First off, your #1 job right now is healing. Period.

As for why your husband is acting this way, it sounds like he's usually in the "overdrive mode", so perhaps your sudden inability to help out is just magnifying things for him.

Whatever the cause, however -- fight the urge to do what you should not do. You absolutely should not do laundry, or any other housework for the time being. Let it all pile up. Make friends with the dust bunnies.... name them if you want.

If you need to, enlist help of neighbors or friends to get things done. But you are not to do anything right now.

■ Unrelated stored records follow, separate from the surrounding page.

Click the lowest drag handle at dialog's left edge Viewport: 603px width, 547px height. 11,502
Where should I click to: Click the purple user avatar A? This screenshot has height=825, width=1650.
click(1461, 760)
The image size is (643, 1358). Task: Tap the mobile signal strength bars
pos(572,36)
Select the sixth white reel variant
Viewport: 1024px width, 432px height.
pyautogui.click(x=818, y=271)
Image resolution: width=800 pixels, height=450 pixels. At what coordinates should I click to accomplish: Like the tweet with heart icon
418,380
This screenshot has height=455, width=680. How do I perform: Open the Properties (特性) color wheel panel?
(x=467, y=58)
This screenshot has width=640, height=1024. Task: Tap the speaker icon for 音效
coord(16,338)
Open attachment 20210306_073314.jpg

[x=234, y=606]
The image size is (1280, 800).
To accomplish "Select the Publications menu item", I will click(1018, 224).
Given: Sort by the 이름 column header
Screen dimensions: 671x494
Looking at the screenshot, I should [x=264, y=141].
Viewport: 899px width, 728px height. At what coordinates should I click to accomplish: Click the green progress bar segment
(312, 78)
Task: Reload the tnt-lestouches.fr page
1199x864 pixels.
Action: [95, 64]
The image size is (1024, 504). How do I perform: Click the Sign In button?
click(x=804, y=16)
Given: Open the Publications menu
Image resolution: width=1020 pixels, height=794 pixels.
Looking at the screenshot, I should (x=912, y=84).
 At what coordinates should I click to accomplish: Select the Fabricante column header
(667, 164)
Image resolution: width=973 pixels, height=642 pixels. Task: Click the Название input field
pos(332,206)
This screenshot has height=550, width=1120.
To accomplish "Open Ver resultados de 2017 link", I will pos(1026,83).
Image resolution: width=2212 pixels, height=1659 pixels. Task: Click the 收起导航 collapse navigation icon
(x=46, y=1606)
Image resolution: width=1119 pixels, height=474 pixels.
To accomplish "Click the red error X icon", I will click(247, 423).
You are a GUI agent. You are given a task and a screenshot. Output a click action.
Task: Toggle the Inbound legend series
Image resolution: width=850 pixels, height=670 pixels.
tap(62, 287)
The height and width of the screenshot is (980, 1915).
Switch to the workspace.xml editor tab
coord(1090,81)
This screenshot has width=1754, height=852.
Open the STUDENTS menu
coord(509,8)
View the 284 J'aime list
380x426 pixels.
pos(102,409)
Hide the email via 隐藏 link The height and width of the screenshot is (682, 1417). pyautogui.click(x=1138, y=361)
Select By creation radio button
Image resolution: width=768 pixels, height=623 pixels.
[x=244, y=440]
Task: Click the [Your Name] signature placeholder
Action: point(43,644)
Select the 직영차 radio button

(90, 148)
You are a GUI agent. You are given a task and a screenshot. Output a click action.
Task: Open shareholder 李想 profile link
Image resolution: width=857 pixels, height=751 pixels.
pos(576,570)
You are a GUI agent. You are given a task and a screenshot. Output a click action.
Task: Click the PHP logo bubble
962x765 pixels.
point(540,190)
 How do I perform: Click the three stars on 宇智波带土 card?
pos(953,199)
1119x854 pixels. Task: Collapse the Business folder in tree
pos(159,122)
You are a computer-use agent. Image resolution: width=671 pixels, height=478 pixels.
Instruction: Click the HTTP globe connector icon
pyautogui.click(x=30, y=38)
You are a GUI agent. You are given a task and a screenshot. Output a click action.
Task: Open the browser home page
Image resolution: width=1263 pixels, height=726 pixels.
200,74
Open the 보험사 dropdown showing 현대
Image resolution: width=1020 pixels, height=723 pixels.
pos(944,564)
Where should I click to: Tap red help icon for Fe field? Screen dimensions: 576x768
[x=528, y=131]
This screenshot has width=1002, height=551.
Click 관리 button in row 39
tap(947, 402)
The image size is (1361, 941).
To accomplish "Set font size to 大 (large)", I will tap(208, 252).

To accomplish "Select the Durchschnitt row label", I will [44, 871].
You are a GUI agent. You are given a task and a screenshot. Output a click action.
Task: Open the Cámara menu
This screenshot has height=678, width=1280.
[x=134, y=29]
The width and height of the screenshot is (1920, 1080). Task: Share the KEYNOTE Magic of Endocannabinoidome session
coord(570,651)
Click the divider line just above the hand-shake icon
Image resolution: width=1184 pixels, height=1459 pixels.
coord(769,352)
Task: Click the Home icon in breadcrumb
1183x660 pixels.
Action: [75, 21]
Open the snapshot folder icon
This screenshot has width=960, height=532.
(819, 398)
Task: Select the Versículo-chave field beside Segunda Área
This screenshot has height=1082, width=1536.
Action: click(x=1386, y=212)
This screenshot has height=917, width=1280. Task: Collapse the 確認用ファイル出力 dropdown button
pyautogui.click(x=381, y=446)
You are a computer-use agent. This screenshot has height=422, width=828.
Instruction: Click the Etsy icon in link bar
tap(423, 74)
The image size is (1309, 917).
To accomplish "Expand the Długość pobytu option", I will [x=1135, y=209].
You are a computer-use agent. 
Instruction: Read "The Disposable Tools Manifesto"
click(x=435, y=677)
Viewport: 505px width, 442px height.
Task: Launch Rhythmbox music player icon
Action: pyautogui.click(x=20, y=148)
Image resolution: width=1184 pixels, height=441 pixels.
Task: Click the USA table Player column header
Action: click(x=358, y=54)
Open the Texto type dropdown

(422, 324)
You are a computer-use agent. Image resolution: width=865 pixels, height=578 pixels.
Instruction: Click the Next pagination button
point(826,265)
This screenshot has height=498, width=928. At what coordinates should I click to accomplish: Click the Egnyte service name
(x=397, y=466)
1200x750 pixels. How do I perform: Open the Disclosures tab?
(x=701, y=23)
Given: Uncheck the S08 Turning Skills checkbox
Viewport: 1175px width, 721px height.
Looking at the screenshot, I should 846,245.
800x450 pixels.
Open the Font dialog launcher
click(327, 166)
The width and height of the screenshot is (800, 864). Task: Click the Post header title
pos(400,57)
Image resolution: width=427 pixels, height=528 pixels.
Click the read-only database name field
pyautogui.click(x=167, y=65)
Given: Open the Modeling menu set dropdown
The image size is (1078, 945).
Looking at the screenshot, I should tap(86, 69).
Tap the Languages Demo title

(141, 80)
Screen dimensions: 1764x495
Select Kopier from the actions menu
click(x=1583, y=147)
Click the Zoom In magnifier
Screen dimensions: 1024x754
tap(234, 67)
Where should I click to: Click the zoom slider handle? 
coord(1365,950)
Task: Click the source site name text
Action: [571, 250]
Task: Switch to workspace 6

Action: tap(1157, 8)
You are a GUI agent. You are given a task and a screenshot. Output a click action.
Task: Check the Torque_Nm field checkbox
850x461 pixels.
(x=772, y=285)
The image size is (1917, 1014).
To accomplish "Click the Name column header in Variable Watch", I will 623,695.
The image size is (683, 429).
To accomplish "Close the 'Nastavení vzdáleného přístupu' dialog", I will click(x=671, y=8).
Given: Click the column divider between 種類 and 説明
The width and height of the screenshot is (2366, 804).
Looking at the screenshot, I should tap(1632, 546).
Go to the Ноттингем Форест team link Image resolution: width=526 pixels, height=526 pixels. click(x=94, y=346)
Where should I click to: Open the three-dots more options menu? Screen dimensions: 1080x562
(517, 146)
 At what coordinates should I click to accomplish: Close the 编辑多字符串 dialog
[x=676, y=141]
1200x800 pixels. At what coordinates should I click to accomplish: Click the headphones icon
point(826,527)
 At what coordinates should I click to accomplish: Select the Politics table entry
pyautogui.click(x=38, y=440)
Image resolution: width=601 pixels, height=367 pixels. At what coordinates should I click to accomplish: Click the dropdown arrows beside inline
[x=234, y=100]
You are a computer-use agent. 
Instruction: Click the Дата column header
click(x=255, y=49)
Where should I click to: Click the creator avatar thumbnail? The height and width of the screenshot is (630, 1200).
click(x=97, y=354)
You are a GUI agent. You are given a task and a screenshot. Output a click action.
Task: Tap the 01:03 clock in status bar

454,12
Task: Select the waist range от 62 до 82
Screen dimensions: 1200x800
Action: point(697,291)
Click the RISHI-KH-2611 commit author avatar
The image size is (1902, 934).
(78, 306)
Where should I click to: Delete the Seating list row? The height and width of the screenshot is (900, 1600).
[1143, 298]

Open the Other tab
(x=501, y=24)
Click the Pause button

If he snaps at you or makes some sort of thoughtless remark, just calmly (and I stress "calmly" - this is what is going to get through) and quietly say, "I really need to follow doctor's orders right now and just take it easy and heal. Sorry I can't help you, but I really can't." And leave it at that.

Hope this helps.
  #5  
Unread 01-05-2011, 04:36 AM
Re: My DH generates so much stress in our house

Thank you all for taking the time to respond. Some good advice here. To top things off for our stress today, our 120 lb golden lab mix threw up in the middle of the living room floor and the hallway...yay!!!
  #6  
Unread 01-05-2011, 08:55 AM
Re: My DH generates so much stress in our house

Many gentle hugs as you work through all of these issues. Having a sick pet on top of everything else can't be fun.

I hope you're getting some good help dealing with the day-to-day living stress and that you allow yourself time to heal.
  #7  
Unread 01-05-2011, 04:33 PM
Re: My DH generates so much stress in our house

Can you hire someone to come and clean and help with the laundry for the time being? Use paper plates? He may feel like he HAS to do it because it's there. Maybe taking that off his plate would help.